Records supplied:
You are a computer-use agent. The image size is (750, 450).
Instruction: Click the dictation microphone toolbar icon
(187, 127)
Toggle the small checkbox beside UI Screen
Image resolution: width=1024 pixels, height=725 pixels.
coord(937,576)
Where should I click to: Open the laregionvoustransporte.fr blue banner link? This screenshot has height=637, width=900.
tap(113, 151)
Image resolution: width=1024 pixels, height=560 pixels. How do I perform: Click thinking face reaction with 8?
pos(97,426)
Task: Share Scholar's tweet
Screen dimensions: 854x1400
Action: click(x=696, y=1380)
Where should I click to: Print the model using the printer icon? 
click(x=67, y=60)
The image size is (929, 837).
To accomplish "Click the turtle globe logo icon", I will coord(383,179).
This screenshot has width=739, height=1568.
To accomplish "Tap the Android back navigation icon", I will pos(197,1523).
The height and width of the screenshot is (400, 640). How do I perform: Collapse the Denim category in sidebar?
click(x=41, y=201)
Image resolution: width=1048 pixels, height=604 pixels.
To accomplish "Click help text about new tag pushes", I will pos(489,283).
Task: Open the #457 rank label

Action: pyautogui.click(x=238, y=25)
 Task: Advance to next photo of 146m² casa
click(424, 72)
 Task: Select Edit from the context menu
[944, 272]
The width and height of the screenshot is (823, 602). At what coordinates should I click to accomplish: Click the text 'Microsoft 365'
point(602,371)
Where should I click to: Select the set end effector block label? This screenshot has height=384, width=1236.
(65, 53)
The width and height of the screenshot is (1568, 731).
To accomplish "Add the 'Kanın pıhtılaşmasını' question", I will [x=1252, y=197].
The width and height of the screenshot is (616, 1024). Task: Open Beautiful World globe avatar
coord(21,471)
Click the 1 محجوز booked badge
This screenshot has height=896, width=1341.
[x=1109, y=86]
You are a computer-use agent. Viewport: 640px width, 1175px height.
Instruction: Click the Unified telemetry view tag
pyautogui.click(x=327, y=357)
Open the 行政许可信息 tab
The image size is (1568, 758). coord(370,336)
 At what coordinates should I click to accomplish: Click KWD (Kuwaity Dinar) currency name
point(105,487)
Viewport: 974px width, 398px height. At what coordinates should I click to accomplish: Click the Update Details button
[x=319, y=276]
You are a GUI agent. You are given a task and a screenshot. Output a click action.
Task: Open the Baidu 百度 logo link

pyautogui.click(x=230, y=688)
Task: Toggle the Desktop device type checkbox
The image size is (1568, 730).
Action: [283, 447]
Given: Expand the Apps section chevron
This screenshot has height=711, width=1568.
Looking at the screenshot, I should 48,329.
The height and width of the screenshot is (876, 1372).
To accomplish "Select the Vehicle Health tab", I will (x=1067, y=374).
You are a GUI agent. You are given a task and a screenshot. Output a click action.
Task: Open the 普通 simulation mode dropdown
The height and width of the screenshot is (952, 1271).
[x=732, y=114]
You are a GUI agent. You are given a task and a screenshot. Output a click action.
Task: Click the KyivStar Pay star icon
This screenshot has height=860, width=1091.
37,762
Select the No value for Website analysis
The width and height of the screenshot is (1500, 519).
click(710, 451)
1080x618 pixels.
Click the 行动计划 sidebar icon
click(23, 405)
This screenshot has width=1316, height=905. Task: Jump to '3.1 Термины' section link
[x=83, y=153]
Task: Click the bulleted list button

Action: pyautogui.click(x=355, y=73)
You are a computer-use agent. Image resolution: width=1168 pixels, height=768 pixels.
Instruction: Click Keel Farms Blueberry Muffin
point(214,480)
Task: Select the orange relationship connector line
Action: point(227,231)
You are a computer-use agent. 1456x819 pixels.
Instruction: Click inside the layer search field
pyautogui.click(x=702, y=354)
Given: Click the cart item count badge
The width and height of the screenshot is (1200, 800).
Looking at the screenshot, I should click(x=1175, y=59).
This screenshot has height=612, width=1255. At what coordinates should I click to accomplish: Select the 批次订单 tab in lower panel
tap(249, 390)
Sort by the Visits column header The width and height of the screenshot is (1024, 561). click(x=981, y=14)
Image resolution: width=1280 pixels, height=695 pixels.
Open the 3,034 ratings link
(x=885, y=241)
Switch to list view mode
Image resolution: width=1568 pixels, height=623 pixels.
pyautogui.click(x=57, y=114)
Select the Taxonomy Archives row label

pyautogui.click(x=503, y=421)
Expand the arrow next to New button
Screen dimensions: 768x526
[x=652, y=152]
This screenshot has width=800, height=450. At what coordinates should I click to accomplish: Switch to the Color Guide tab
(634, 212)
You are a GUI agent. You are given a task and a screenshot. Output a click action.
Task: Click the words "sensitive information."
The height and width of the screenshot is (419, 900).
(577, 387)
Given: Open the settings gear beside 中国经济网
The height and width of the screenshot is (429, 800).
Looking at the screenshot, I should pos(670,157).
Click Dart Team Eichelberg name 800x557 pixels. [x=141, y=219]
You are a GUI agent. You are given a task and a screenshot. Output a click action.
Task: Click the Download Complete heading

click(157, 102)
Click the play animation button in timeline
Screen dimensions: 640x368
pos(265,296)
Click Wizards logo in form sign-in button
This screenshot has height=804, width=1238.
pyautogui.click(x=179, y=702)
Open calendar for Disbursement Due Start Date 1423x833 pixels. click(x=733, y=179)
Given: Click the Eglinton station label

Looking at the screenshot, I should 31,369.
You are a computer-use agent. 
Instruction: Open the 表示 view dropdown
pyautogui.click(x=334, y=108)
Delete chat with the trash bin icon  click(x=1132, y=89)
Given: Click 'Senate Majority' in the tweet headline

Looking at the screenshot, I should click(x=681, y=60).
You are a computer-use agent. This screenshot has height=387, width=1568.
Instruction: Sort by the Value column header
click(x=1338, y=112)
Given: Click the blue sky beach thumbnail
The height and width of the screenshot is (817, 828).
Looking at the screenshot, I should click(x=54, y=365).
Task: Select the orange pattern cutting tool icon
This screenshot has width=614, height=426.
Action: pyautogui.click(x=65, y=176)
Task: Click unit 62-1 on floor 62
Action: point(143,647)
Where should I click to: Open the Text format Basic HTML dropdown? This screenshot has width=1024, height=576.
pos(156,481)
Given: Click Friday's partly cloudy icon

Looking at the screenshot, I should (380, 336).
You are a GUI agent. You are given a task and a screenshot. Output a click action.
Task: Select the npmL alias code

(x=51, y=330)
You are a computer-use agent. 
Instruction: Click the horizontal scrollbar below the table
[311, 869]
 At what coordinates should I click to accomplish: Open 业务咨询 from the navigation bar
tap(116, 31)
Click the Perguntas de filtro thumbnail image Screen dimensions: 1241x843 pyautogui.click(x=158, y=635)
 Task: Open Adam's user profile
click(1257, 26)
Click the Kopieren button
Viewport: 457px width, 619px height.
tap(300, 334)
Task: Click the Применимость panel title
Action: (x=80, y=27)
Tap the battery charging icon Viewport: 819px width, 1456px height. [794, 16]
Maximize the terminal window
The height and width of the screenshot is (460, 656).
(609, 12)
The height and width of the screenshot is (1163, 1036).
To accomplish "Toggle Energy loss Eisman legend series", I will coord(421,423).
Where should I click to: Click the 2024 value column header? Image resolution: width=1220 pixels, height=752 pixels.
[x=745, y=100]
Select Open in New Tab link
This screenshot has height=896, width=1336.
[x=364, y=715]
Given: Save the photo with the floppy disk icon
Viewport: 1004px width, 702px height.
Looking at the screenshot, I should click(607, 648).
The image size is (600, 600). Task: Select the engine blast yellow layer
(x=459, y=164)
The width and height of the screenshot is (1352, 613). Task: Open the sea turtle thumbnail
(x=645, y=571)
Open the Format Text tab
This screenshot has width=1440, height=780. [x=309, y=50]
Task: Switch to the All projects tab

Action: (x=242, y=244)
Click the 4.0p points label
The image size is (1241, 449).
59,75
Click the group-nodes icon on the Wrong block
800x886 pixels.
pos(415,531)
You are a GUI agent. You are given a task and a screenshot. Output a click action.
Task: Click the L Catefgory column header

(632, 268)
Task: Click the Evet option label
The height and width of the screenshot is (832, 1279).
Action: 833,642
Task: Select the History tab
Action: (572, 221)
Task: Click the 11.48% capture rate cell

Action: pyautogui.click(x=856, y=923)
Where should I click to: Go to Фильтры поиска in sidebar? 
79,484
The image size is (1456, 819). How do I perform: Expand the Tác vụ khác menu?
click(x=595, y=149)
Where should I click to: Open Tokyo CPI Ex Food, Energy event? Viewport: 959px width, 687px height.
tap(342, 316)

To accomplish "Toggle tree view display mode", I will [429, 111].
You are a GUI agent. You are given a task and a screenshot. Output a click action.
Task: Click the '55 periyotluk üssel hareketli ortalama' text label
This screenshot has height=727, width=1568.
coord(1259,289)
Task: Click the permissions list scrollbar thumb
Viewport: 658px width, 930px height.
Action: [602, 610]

Exercise brief:
Transcribe the lines above between the line holding "This screenshot has width=800, height=450." and the line holding "Delete chat with", inclusive, exactly as they stand and with nothing added.

Answer to the exercise:
This screenshot has width=800, height=450. At what coordinates should I click to accomplish: Switch to the Color Guide tab
(634, 212)
You are a GUI agent. You are given a task and a screenshot. Output a click action.
Task: Click the words "sensitive information."
The height and width of the screenshot is (419, 900).
(577, 387)
Given: Open the settings gear beside 中国经济网
The height and width of the screenshot is (429, 800).
Looking at the screenshot, I should pos(670,157).
Click Dart Team Eichelberg name 800x557 pixels. [x=141, y=219]
You are a GUI agent. You are given a task and a screenshot. Output a click action.
Task: Click the Download Complete heading

click(157, 102)
Click the play animation button in timeline
Screen dimensions: 640x368
pos(265,296)
Click Wizards logo in form sign-in button
This screenshot has height=804, width=1238.
pyautogui.click(x=179, y=702)
Open calendar for Disbursement Due Start Date 1423x833 pixels. click(x=733, y=179)
Given: Click the Eglinton station label

Looking at the screenshot, I should 31,369.
You are a computer-use agent. 
Instruction: Open the 表示 view dropdown
pyautogui.click(x=334, y=108)
Delete chat with the trash bin icon  click(x=1132, y=89)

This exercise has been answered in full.